Huang Jinchen frowned. Kou Tong carefully explained: “You know that that era was the era when humans learned of the discussion concerning ‘the countless possibilities of human evolution.’ It created some wild products—for example, Utopia, which has now been called a terrorist organization. Genetic implants, meanwhile, were another idea of the time, the idea that a child, according to some qualities they displayed, could be implanted with a segment of genes that historically had made up the body of some very famous individual—would that tap into a person’s latent abilities to a greater extent, make them surpass ordinary people by countless times and in a certain respect make them ‘a superhuman’?” 

Huang Jinchen felt a chill rise in his stomach. This made the precious hands of this former sniper of inhumanly excellent psychological quality start to tremble. 

What Kou Tong said next was like a cold sentence being pronounced, hitting him fiercely. Kou Tong said, “Yes, the Seed was a very important experiment in the genetic implant project, but it doesn’t seem to have been very successful. The precision of the human body was something the people of the time didn’t expect. Many children displayed genetic transplant rejection. When a man-made nonconforming part appears in a living body, the living body will automatically get rid of it.
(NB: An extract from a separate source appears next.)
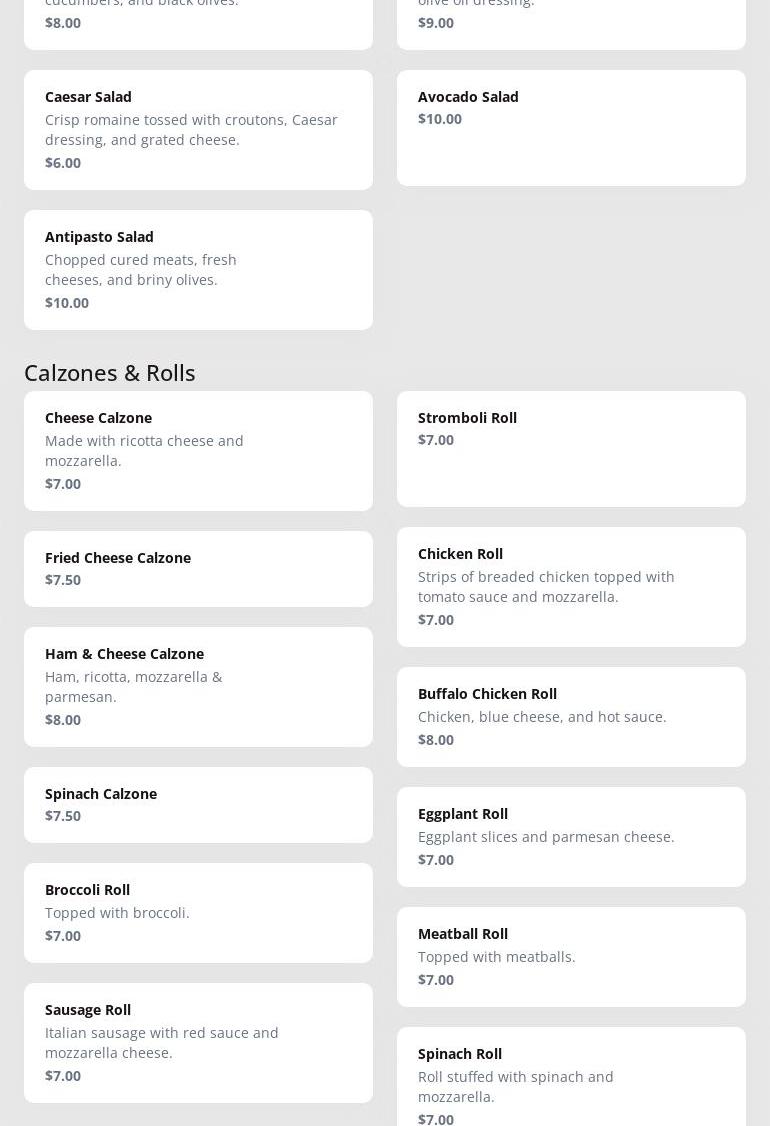
Task: Click the $10.00 price under Avocado Salad
Action: point(440,119)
When it couldn’t be gotten rid of, many people developed all kinds of personality disorders, brain damage, and other problems. There were vanishingly few successful cases—even though, before the genetic implants, the base had performed all kinds of very careful analyses and tests on the children who were turned into experiments.

“The experimental materials are highly classified to this day. I only came into contact with a portion of them when a chance came my way and I found the edge of a bit of the truth after years of research and verification.” Kou Tong looked at Huang Jinchen. “But there’s no need to worry. You’re free now. Starting from the day the Projector began normal operations, I was free. The things I had done were seen as living up to the segment of genes in my body. As for you, after Utopia, the fact that they let you come freeload at the ST Base in the special expert group must signify tacit consent to your request to retire…” 
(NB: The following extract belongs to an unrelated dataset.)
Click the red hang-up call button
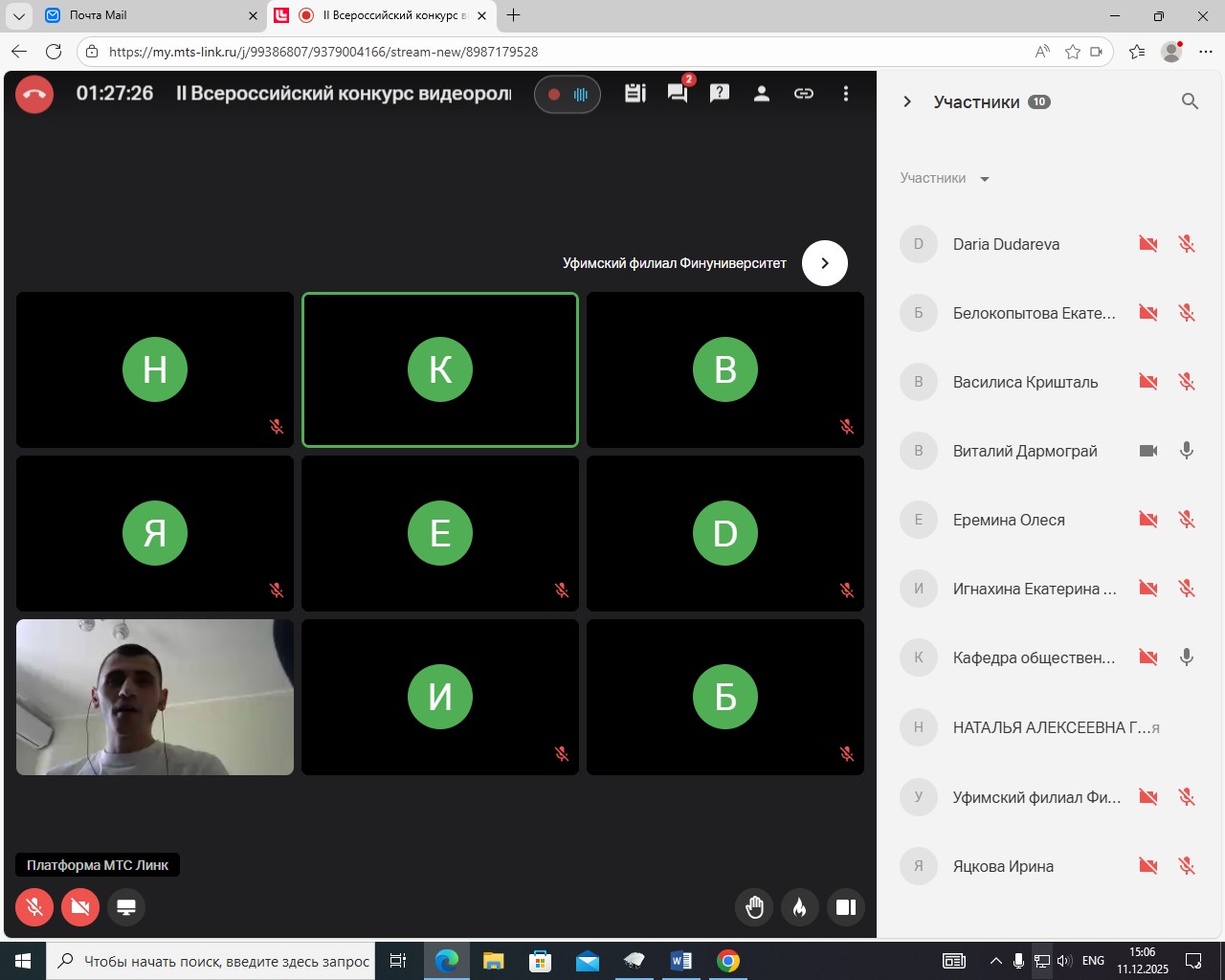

“Free?” Huang Jinchen suddenly interrupted him. His voice was a little sharp, giving off a touch of extreme danger. Then he laughed quietly, like some ominous bird haunting the night. “You’re saying I’m…free?” 

I’ve lived all these years and still haven’t even been able to figure out who I am. How can I be free? 

What distinguishes a person from other humans? His body? His organs? His thoughts? Or his DNA? If even your genes are different, what else is there…that can prove that you existed? 

Kou Tong silently turned his head, looking at the form of that map. 

Suddenly, Huang Jinchen threw himself forward and hugged him tightly, like a drowning child grabbing the last piece of driftwood. Fingers wrung his shirt into wrinkles as though trying to dig into his flesh. He held on so tightly, his whole body trembling, desperately drawing on Kou Tong’s last bit of warmth, not letting the cold in his heart rise to engulf his head. 

The whole world beneath his feet seemed to have gone far away from him. There was only this one person. They had the same mark and experiences, the same memories and the same suffering. It was as if he was the only one he could depend on for survival. 

Who am I? Huang Jinchen asked himself silently. Who am I really?